Des loyers étant demeurés impayés, la société HABITAT DE L’ILL a fait signifier un commandement de payer visant la clause résolutoire le 24 novembre 2023.
Elle a ensuite fait assigner Monsieur [T] [X] devant le juge des contentieux de la protection d'[Localité 13] par un acte de commissaire de justice du 19 février 2024 pour obtenir la résiliation du contrat, l’expulsion du locataire et sa condamnation au paiement de l’arriéré locatif.
L’affaire a été enregistrée sous le numéro RG 24/01920 et évoquée pour la première fois à l’audience du 17 avril 2024.
A cette audience, la société HABITAT DE L’ILL, dument représentée, indique qu’elle a été informée du mariage de Monsieur [X] et a sollicité le renvoi du dossier afin d’attraire à la procédure l’épouse de Monsieur [X].
Madame [M] [Z], épouse [X] a été assignée par acte de commissaire de justice du 17 mai 2024 et l’assignation a été enrôlée au Répertoire Général sous le numéro 24/05195.
Les deux dossiers sont évoqués à l’audience du 3 juillet 2024 à laquelle il est procédé à la jonction des affaires et à leur poursuite sous le numéro RG 24/01920.
A cette même audience, la société HABITAT DE L’ILL, représentée par Monsieur [R] [V], Chargé du recouvrement et du contentieux, reprend les termes de ses actes introductifs d’instance et demande au juge de :
constater la résiliation de plein droit du bail d’habitation, ou subsidiairement, prononcer la résiliation judiciaire du contrat,ordonner l’expulsion de Monsieur [T] [X] et Madame [M] [Z], épouse [X] ,condamner solidairement ces derniers au paiement en quittance ou deniers de la somme actualisée de 3189.08 €, d’une indemnité mensuelle d’occupation, de 400 € en application de l’article 700 du code de procédure civile et des dépens,le tout, sous le bénéfice de l’exécution provisoire.
La société HABITAT DE L’ILL précise par ailleurs qu’un échéancier est mis en place et qu’il est respecté.
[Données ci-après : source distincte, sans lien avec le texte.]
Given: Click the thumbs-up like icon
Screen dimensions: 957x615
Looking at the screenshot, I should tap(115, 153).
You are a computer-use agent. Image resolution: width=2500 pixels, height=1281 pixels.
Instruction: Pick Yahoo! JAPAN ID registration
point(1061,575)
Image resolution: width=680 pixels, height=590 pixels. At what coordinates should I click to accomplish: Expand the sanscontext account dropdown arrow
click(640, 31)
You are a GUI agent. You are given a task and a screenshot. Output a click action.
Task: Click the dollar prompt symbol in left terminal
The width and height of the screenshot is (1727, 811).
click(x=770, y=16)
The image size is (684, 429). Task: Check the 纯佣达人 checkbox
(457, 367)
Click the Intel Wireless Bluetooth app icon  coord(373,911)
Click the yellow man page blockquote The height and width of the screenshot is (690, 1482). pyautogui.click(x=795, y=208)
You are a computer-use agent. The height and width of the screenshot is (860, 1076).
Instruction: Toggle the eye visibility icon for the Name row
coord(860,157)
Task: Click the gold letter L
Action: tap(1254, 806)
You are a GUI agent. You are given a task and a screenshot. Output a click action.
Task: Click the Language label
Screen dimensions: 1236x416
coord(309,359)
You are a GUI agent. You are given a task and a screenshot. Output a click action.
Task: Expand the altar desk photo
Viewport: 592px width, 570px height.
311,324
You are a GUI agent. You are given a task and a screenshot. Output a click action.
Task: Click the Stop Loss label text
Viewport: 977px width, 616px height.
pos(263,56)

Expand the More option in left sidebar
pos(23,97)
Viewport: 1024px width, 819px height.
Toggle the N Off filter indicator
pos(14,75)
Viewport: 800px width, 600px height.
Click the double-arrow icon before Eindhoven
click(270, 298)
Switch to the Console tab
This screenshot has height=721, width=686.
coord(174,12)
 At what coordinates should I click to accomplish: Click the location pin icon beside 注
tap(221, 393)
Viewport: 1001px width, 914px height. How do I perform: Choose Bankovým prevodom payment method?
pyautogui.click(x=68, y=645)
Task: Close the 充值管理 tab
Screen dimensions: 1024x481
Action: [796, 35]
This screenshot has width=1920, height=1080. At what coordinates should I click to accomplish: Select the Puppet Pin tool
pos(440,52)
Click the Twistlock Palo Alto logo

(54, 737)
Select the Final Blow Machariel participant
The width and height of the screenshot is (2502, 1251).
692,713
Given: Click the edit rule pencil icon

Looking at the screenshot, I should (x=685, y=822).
Elle indique ainsi qu’elle ne s’oppose pas à la demande de délais formulée par les défendeurs.
Monsieur [T] [X] et Madame [M] [Z], épouse [X] comparaissent en personne et reconnaissent le montant de la dette locative, mais demandent à pouvoir se maintenir dans les lieux en reprenant le paiement du loyer courant, outre la somme de 175 € par mois en règlement de l’arriéré.
Un diagnostic social et financier a été reçu au greffe avant l’audience et il a été donné lecture de ses conclusions à l’audience.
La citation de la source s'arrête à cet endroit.